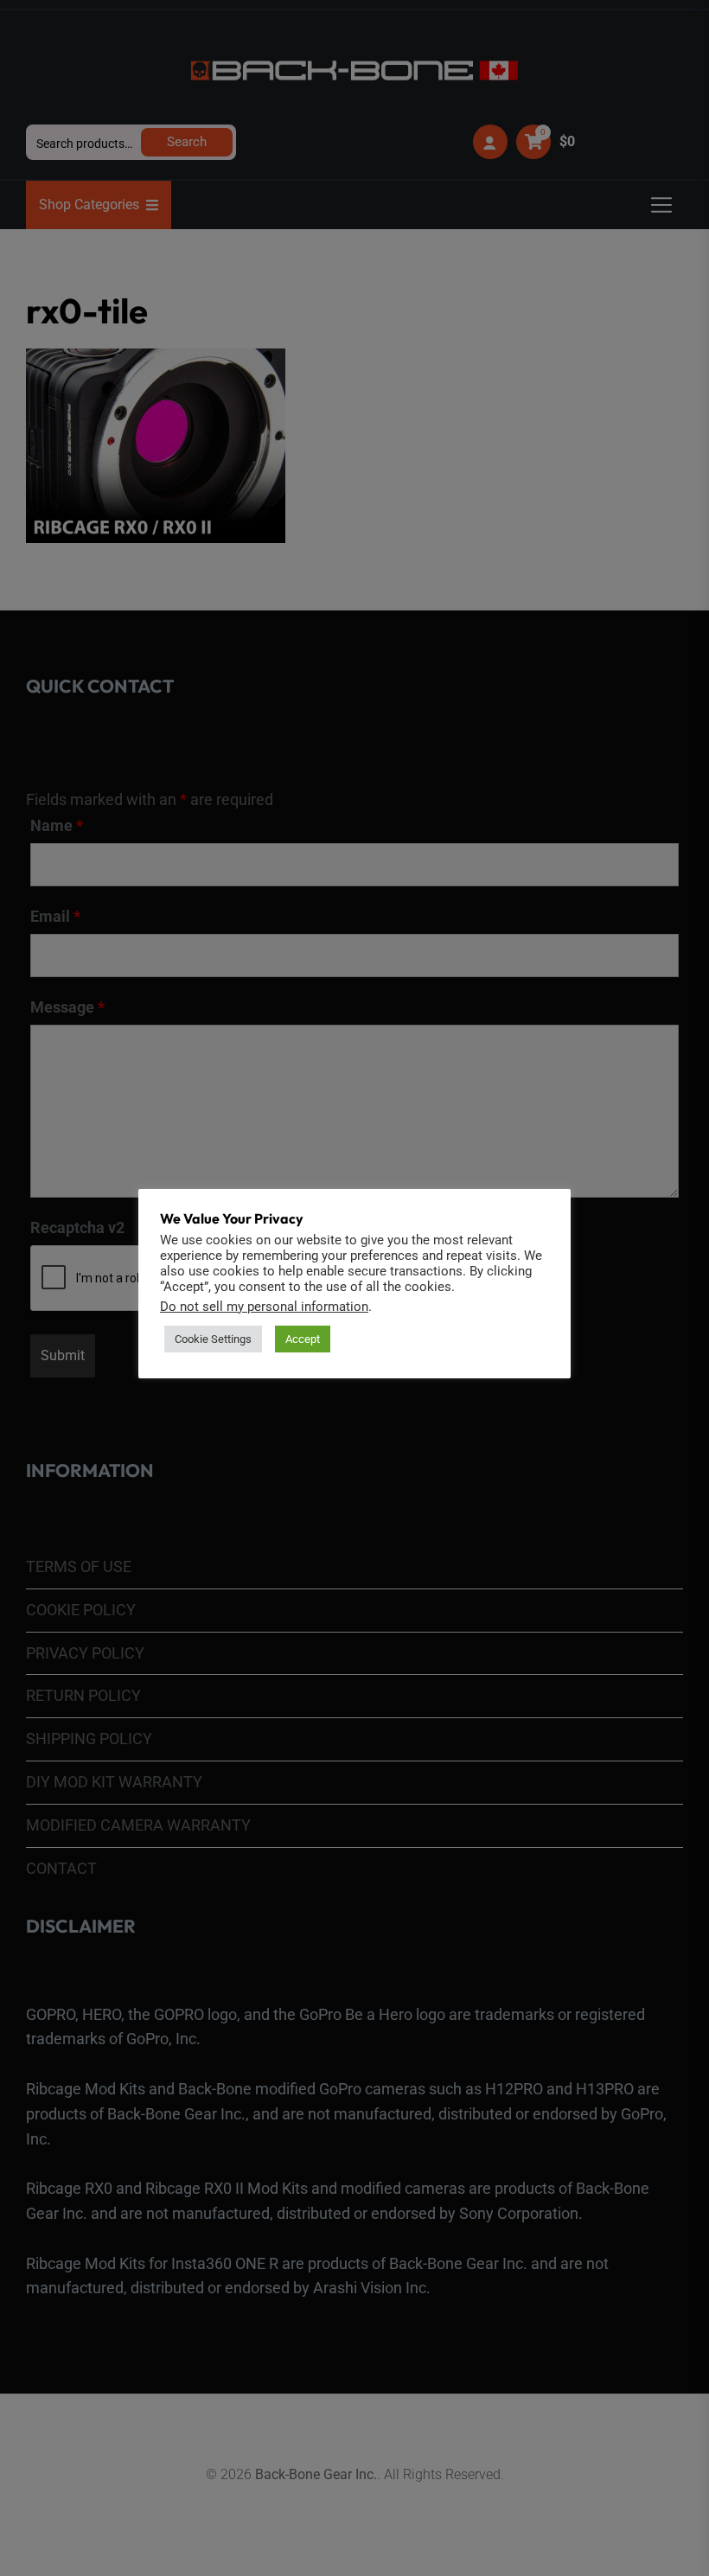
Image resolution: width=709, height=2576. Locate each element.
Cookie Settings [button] (213, 1339)
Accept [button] (302, 1339)
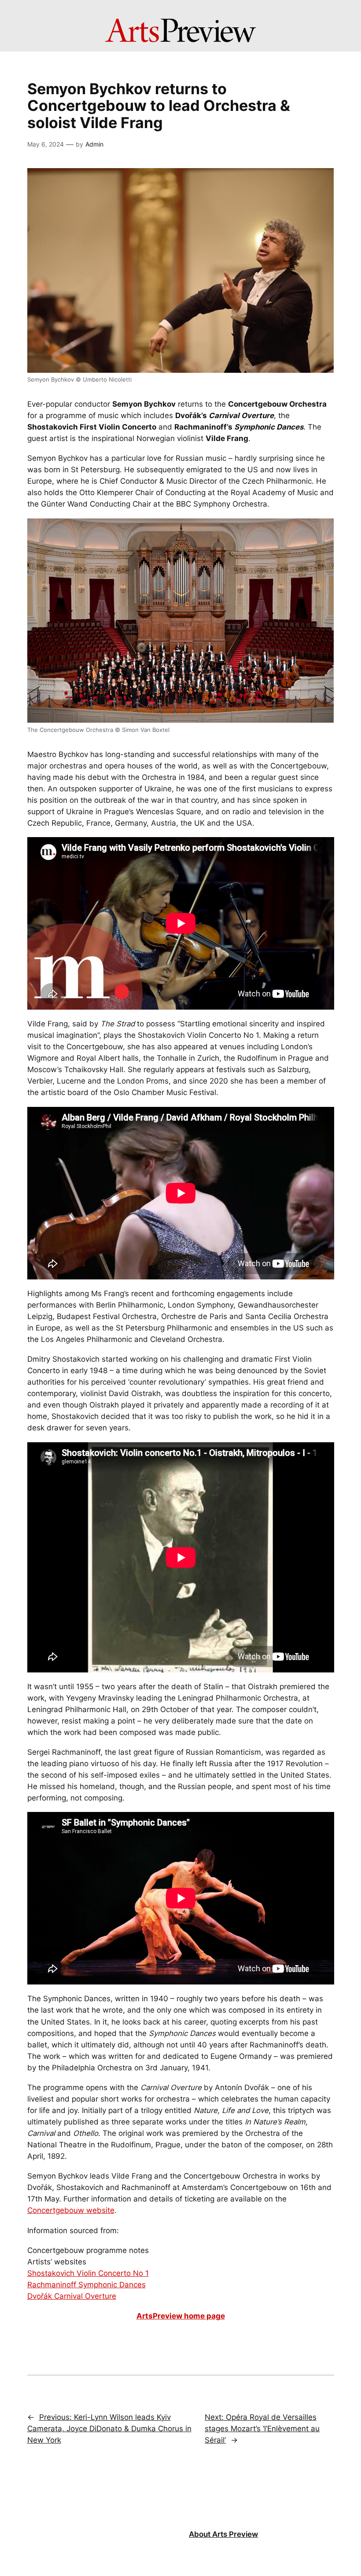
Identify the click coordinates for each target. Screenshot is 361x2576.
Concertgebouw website (70, 2210)
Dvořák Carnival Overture (71, 2296)
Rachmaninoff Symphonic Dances (86, 2284)
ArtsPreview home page (180, 2315)
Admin (94, 144)
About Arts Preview (223, 2534)
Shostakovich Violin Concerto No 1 (88, 2273)
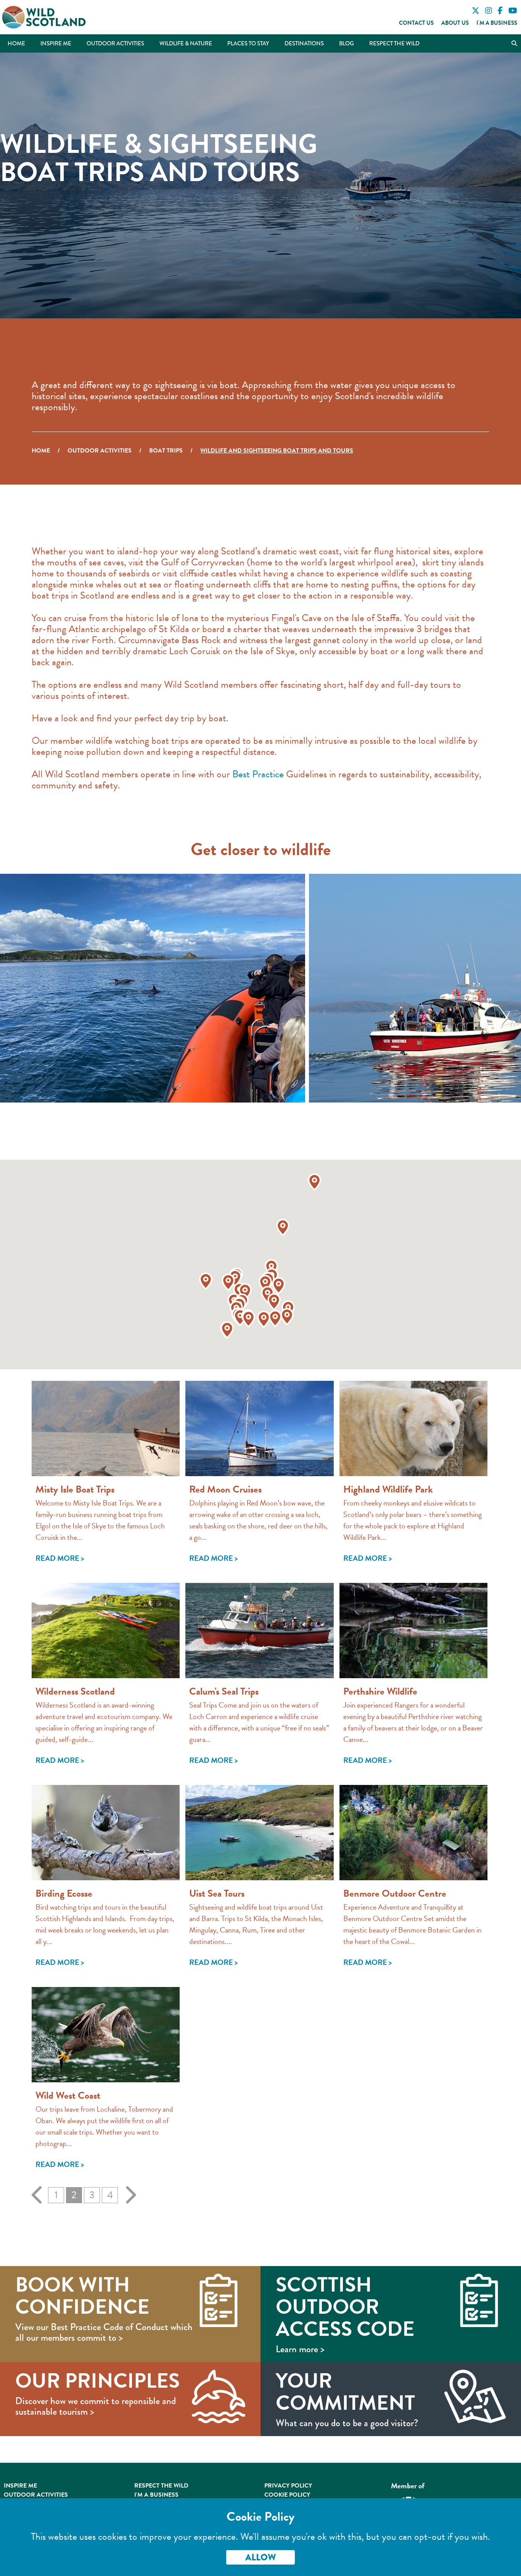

=-=-=-=-=

# WHAT THE TASK REQUIRES
Pictures stay out; all other material above is restated word for word.

# SOLVED PROBLEM
Image resolution: width=709, height=2576. Locate each element.
Cookie Settings [button] (213, 1339)
Accept [button] (302, 1339)
Identify the click coordinates for each target. Screenshot is 361x2576.
Concertgebouw website (70, 2210)
Dvořák Carnival Overture (71, 2296)
Rachmaninoff Symphonic Dances (86, 2284)
ArtsPreview home page (180, 2315)
Admin (94, 144)
About Arts Preview (223, 2534)
Shostakovich Violin Concerto No 1 (88, 2273)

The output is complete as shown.